A few weeks ago I realized that both my armpit and leg hair had grown out quite a bit. Between cold weather and the unpredictable shower schedule of a stay at home caregiver, it’s an easy place to find oneself. As I thought about shaving, I realized that the idea of keeping my hairy armpits didn’t challenge my idea of my attractiveness, but hairy legs most certainly did. I was puzzled by this, and decided I needed to do some digging into body hair attitudes among my peers; other cold climate moms. I posted a survey to the larger of my online mom groups, which is made up primarily of other Vermonters, to ask about people’s winter body hair removal frequency, and these were my results:
So it’s about half and half between those that shave all the time through winter, and those that just do it when it starts to bother them and they have time, like myself, with some smaller factions choosing to shave or wax much less frequently, or not at all. In addition to this multiple choice question, I asked my fellow mamas if they would elaborate on their body hair attitudes in a private message. The answers I got were varied and interesting, but there were a few prevalent themes:
1) The women who remove their body hair regularly almost all had the same primary reason: the sensory experience of having that skin be hairless.
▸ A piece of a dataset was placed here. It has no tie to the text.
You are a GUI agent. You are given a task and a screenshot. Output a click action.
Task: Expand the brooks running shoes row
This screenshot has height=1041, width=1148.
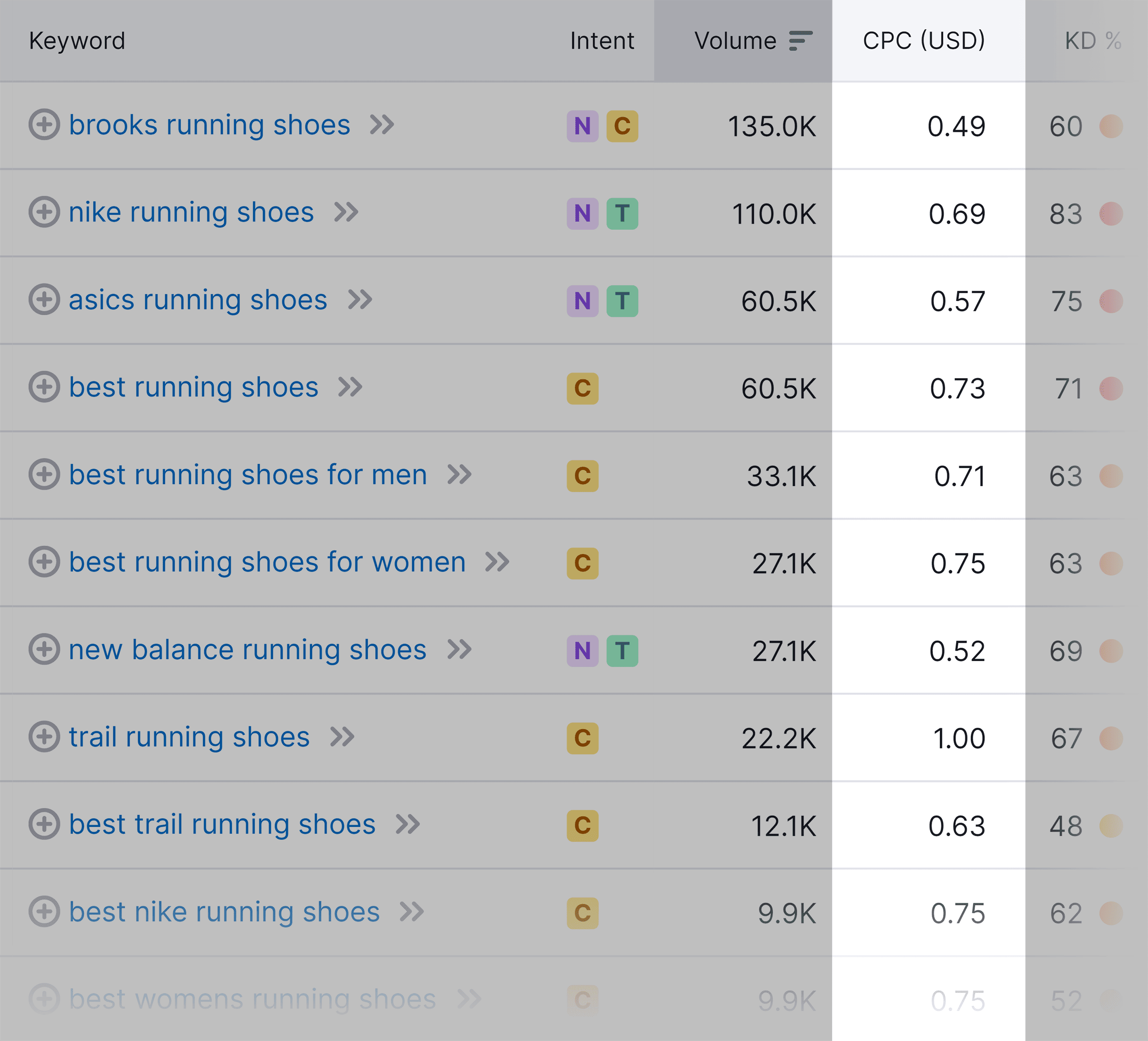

They expressed that they prefer the feeling of their skin being smooth, whether under their clothes or not. A number of women also expressed that they felt it was easier to manage their body odor without armpit hair. Of the women who choose not to remove their body hair, the unpleasant sensory experience of the prickly regrowth was also a big factor. I was really surprised to find that about 50% of the content of the written answers revolved around the women’s sensory experiences.
2) Almost no one mentioned their partner’s preference as a reason for their hair removal, but of the women who do not regularly remove their hair, almost all of them mentioned that their partners have expressed finding this choice attractive. This was maybe the most interesting dichotomy between the two groups.
3) Many of the women expressed that when they were much younger they removed body hair other than legs or armpits, including belly, arm, back, or facial hair, out of anxiety that they would be unattractive if they didn’t, but had come to the realization with age and perspective that hair removal in those areas didn’t matter nearly as much as they had thought in their more insecure younger years. I went through this myself in middle school. A girl in my classes mentioned that she shaved her arms, and I immediately became embarrassed of my own. When my parents noticed what I was doing they made me stop, and would check my arms frequently, warning that I would have very thick arm hair if I continued shaving them. Now as an adult, it seems laughable to me that I ever worried about my arm hair, but the insecurities of middle school and puberty are hard to rival.
Having investigated peer trends, grateful to the women who had generously offered their time and perspectives about body hair, I decided to do a little research about the historical and cultural context for our current body hair attitudes. There are a number of great internet resources regarding the history of hair removal, which is strange indeed, but can be summed up by saying cultures throughout history have valued specific hair removal practices, and there is no continuity or even overall trend. My conclusion was that human’s attitudes about body hair seem entirely dependent on the style of the moment and cultural expectations.
So this brought me back to my initial question; why was I more comfortable with my armpit hair than my leg hair? Well, it turns out it’s another instance of “Jill gets taken in by a trend she doesn’t realize is a trend.” This is like when I hear a pop song in a store I think is really catchy, then find out it’s #1 on the Billboard Charts, or the time I suddenly decided I loved honeysuckle pink, and found out it was the Pantone Color of the Year. In 2014, female armpit hair began having a serious pop culture resurgence. Lady Gaga, Miley Cyrus, and other celebrities started showing off fluffy-haired pits. There was even a trend (which I totally missed) of dyeing one’s armpit hair bright colors. So we can go ahead and chalk up my acceptance of my armpit hair to cultural messaging I wasn’t even aware of, but was obviously absorbing over the last few years. So for now I will shave my legs when I get to it, until summer rolls around and I will likely start shaving them more regularly. I will go with the pop culture flow and keep my armpit hair since I am feeling good about it. Who knows, maybe someday I will get more comfortable with my leg hair, but for now, I am willing to accept my uneven attitudes about my body hair.
One other interesting cultural tidbit from my research I think is very much worth noting: I came across many articles and blog posts from lesbian, bisexual, and queer (LBQ) women who certainly didn’t begrudge straight women their body hair freedom, but did bemoan that greater cultural acceptance of women’s body hair has made quietly signaling your sexual orientation or judging that of someone you are interested in more challenging (ETA: I just learned from a helpful reader that this signalling is called “flagging.”) I found this was really interesting, particularly as a straight woman (who is trying to write respectfully, but I am still learning) who also has a very short “alternative” hairstyle and sometimes dresses in a way that people associate with LBQ women. I am curious to see how the appropriation and assimilation of LBQ culture plays out over the next few years as attitudes continue to shift.
A huge thank you to all the women who took the time to sit down and write really thoughtful and honest answers to my survey; I learned a lot and I know it took some guts to share some really personal stuff! I would love to hear your thoughts on body hair, or lack thereof.